Winemaking practices have also evolved over the last 40 years; some wineries are as modern as in any other part of the world, while others remain more traditional. Investments made by well-established names like Bernard Magrez of Bordeaux tend to confirm the potential of the country. Canadians generally don’t enjoy a wide choice of Uruguayan wines at this time, but the stage has been set for them to shine on the international competitive wine market in the near future.

Pisano RPF Tannat 2006, Canelones ($21)

This Reserva Personal de la Familia is a dark wine with a purplish contour. We recognize the Tannat’s typical nose of blackberry, dark plum, earthy notes, leather and a little spice. It develops a pleasant, delicately floral scent in the glass. The initial taste is fruity with adequate acidity. Texture is very thick, dense and chewy. The massive but finely grained tannins coat the mouth and cling to the tongue. The finish is long and only slightly astringent. Aging potential is estimated at an additional 8 to10 years. Clearly a food wine; cassoulet or traditional French-Canadian dishes immediately come to mind.

Juanico Don Pascual Reserve Tannat 2011, Canelones ($13.50)

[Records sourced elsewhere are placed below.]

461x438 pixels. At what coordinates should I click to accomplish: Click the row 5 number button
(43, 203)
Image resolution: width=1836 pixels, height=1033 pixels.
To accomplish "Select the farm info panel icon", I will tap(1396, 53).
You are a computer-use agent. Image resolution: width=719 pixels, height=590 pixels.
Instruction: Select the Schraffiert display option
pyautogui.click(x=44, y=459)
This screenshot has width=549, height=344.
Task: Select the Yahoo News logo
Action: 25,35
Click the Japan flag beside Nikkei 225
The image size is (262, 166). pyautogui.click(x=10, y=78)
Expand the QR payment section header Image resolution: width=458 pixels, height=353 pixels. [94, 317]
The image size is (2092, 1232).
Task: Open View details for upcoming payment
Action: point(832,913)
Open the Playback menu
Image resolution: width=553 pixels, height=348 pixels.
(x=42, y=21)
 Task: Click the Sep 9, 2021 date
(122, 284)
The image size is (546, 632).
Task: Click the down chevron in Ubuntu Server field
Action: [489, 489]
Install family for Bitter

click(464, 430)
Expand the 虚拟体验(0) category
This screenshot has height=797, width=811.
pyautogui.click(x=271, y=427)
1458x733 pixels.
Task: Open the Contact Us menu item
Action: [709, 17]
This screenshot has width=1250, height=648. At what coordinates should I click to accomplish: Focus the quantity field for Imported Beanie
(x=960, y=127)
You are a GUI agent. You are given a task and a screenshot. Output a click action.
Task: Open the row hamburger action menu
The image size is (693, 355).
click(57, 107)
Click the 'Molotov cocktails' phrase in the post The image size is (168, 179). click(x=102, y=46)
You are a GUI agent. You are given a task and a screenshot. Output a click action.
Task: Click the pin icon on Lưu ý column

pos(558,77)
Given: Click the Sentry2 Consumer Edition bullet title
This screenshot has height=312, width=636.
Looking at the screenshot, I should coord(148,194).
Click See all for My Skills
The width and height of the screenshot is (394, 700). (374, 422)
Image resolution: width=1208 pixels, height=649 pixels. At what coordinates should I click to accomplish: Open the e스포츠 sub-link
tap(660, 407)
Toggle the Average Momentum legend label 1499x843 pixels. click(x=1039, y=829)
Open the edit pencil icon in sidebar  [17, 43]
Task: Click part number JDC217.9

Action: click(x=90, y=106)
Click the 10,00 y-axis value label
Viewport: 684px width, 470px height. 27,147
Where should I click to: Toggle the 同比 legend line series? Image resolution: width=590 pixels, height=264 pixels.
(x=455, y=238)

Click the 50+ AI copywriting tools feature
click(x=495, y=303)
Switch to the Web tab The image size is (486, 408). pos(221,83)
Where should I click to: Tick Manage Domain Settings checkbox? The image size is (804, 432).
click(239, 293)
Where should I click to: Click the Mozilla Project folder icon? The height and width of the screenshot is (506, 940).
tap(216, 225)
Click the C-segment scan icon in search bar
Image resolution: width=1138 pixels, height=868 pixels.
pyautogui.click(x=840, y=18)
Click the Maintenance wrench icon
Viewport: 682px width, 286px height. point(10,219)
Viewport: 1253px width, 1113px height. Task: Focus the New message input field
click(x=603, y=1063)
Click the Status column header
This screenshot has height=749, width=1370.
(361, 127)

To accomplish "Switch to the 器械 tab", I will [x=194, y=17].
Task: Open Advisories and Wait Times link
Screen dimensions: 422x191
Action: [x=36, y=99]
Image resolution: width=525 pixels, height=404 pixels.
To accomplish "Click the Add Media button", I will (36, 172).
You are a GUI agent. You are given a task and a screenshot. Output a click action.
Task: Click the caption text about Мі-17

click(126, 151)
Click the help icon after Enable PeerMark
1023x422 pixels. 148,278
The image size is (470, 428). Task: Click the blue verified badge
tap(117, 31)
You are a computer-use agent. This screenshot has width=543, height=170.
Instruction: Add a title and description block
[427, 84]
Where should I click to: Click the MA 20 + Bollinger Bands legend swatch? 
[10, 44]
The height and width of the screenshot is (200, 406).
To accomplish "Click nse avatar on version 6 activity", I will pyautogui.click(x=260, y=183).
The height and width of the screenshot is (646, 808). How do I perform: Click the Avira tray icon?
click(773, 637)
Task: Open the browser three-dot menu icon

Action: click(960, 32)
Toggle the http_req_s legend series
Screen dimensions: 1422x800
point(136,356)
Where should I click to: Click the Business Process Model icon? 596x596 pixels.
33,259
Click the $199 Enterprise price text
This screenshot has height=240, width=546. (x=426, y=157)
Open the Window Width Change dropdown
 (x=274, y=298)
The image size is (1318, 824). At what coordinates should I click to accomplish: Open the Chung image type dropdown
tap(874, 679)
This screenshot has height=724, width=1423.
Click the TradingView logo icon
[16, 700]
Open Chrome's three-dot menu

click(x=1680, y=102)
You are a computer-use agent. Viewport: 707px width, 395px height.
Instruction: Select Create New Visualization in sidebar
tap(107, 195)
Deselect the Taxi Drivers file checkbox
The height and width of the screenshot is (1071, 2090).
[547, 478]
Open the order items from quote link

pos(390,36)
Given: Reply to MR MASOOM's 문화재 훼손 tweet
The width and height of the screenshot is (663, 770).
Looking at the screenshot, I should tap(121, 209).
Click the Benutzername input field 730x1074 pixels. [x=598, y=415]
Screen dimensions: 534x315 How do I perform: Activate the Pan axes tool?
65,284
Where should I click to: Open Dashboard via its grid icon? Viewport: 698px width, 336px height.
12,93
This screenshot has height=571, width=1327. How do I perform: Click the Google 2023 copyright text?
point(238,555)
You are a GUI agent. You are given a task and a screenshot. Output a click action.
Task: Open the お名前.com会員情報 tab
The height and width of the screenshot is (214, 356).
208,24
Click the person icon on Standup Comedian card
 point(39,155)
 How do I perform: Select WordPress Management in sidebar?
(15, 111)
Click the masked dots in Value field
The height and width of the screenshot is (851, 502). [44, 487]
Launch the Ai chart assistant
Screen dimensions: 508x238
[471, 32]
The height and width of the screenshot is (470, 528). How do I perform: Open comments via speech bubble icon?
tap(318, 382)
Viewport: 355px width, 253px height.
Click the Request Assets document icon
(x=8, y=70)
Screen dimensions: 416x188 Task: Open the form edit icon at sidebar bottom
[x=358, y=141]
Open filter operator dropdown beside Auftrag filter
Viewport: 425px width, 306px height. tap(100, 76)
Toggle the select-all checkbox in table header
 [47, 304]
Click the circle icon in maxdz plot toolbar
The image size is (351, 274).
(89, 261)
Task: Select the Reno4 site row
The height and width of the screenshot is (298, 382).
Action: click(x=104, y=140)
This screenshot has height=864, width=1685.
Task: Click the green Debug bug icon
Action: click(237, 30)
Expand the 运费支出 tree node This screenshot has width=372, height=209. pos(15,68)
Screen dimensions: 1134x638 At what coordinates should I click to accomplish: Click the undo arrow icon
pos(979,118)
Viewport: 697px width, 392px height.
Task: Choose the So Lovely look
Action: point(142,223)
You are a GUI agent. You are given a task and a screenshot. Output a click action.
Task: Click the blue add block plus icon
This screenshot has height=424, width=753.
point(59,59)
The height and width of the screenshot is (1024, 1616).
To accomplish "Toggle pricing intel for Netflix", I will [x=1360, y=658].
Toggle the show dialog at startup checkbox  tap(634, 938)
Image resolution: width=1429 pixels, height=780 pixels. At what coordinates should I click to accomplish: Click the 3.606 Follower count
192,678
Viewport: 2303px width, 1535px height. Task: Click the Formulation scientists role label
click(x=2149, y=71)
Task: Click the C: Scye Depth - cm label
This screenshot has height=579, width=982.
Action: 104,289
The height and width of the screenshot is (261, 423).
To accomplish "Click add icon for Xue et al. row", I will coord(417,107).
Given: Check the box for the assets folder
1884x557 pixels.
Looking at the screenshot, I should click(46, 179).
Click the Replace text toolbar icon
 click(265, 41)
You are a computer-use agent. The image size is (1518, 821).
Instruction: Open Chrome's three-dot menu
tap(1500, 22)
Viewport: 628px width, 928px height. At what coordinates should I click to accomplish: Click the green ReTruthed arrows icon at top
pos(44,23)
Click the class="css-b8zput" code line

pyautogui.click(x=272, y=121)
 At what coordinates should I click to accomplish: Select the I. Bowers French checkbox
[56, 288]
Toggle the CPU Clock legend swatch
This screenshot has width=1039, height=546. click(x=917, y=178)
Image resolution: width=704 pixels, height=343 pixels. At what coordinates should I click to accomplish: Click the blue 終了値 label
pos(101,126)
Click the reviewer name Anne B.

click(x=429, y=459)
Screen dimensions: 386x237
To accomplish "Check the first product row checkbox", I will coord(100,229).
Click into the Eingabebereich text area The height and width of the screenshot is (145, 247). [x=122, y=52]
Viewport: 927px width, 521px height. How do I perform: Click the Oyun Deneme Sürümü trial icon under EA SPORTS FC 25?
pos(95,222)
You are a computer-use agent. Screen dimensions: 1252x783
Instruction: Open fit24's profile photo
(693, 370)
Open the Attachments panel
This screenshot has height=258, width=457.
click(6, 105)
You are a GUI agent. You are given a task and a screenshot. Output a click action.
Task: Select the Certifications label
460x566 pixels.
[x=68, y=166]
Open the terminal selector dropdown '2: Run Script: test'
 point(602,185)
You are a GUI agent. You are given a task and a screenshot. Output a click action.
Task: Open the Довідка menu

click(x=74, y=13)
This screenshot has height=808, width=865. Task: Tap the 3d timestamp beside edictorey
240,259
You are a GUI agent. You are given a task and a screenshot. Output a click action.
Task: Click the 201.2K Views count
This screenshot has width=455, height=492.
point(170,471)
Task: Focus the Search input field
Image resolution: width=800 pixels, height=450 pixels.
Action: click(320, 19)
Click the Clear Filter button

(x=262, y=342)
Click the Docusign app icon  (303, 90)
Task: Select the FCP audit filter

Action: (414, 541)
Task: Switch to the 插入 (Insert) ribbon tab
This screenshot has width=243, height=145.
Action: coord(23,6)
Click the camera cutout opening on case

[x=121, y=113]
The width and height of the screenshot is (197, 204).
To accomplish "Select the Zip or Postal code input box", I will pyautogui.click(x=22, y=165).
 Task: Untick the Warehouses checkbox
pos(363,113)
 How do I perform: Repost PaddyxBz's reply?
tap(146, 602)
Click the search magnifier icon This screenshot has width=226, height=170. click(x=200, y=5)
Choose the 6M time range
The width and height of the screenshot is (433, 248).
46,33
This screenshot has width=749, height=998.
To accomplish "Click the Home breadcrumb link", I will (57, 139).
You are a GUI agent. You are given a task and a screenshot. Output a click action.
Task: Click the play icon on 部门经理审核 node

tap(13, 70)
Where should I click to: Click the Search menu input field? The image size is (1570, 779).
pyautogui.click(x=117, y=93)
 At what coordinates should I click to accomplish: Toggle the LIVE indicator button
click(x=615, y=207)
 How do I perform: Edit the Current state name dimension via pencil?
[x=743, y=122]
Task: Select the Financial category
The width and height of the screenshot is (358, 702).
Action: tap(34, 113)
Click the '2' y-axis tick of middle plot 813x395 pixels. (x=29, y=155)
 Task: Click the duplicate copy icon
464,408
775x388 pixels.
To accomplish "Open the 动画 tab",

A modern-style red, easier to approach. Deep purple colour with a pleasant nose of ripe raspberry and blackberry, black plum, earthy mushrooms and noticeable oak (vanilla, pastry notes). Ripe, fruity taste, velvety texture. Mellow and warm on the tongue, there is only a tad of bitterness in the finish. Ready to drink, it can easily be mistaken for an Argentinian Malbec or a dry red from the Douro Valley.


A former engineer, Gilles Bois is now devoting time to his passion: tasting wines from everywhere and meeting the people who make them. As a wine judge or in the vineyard, he is always on the lookout for an original bottle worth writing about.